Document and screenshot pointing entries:
start

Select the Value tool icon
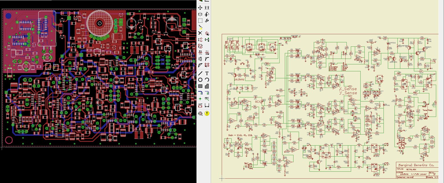 (x=207, y=52)
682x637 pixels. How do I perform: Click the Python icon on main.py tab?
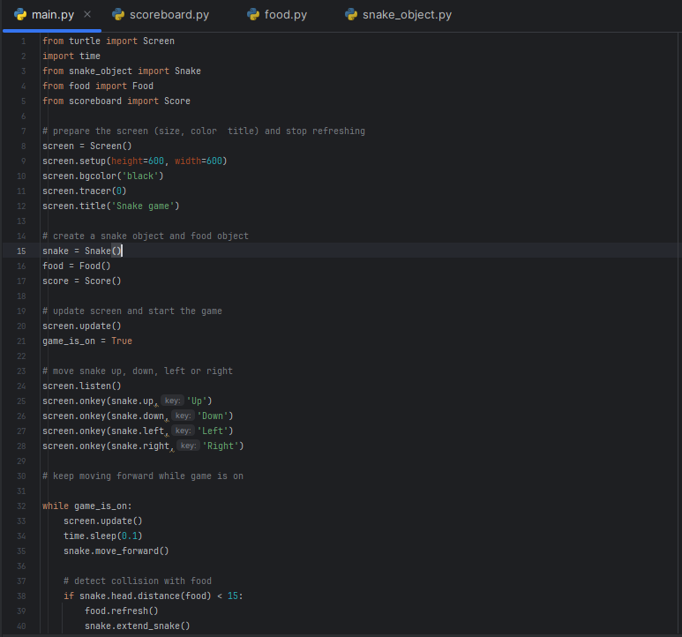pyautogui.click(x=20, y=15)
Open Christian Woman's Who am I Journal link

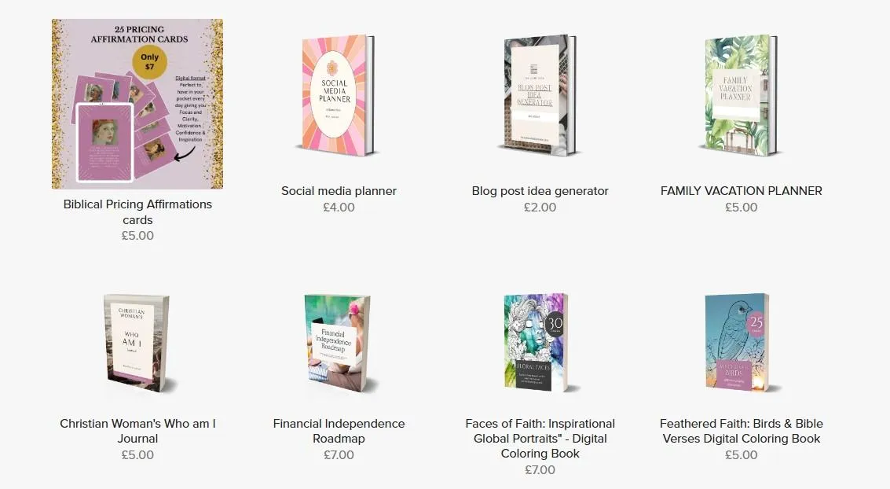click(137, 431)
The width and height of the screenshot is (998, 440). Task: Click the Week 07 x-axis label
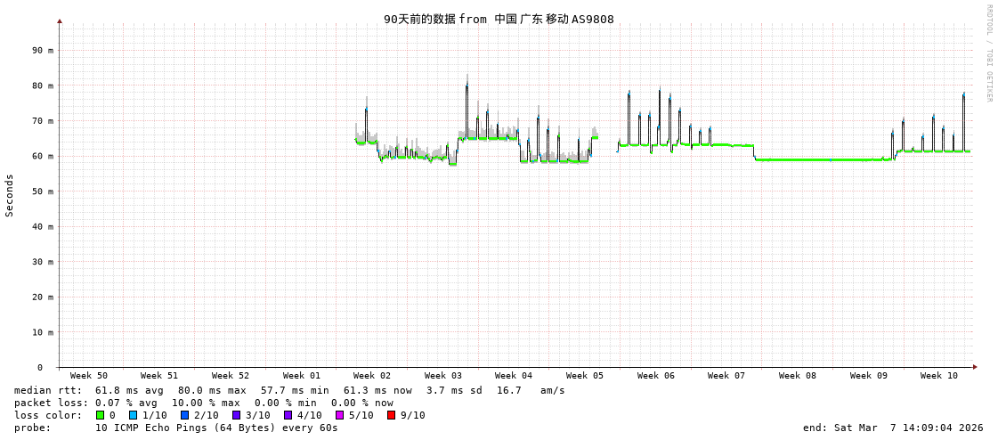(726, 376)
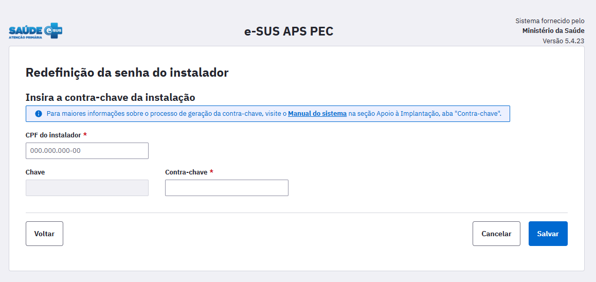Click the Sistema fornecido pelo text
Image resolution: width=596 pixels, height=282 pixels.
[x=550, y=21]
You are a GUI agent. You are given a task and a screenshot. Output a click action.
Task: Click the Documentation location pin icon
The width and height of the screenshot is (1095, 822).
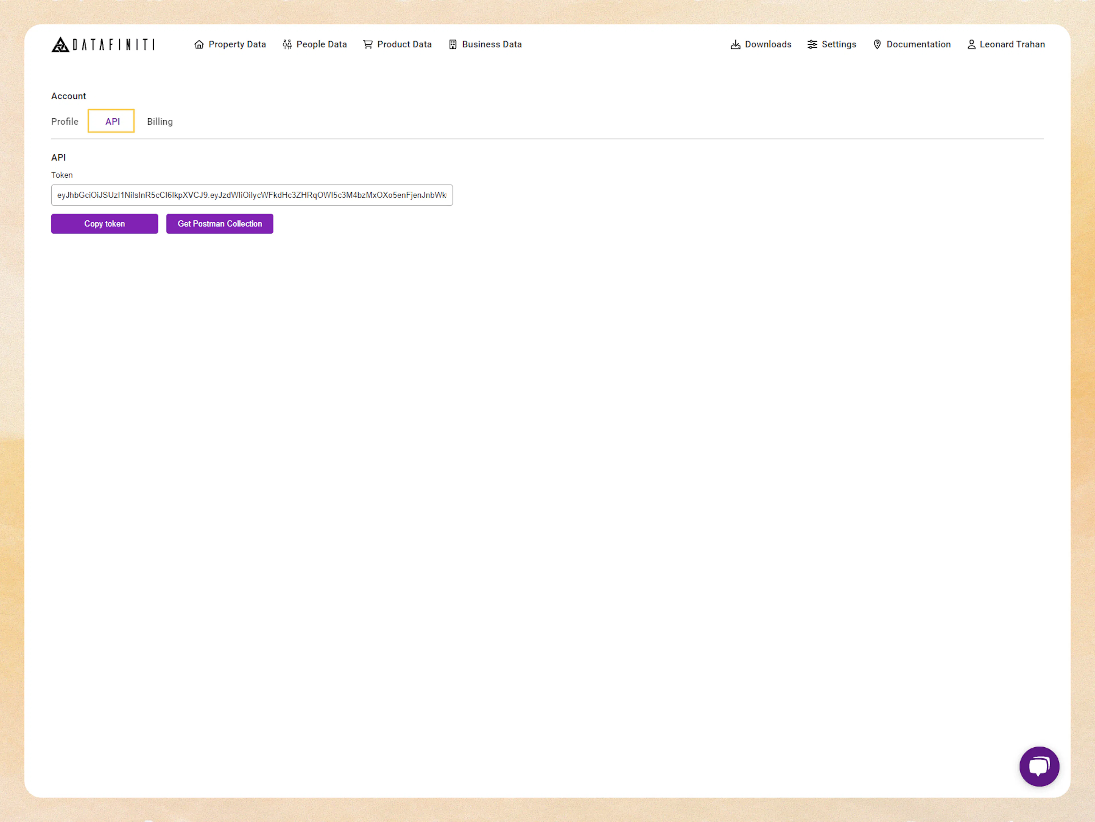coord(877,45)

end

▸ WORK TO DO
Output every line of the items above verbatim, omitting the pictures.

▸ THE OUTPUT
Select the Value tool icon
 (x=207, y=52)
682x637 pixels. How do I perform: Click the Python icon on main.py tab?
pyautogui.click(x=20, y=15)
Open Christian Woman's Who am I Journal link

click(137, 431)
The width and height of the screenshot is (998, 440). Task: Click the Week 07 x-axis label
(726, 376)
Click the Sistema fornecido pelo text
Image resolution: width=596 pixels, height=282 pixels.
[x=550, y=21]
You are a GUI agent. You are given a task and a screenshot. Output a click action.
Task: Click the Documentation location pin icon
The width and height of the screenshot is (1095, 822).
coord(877,45)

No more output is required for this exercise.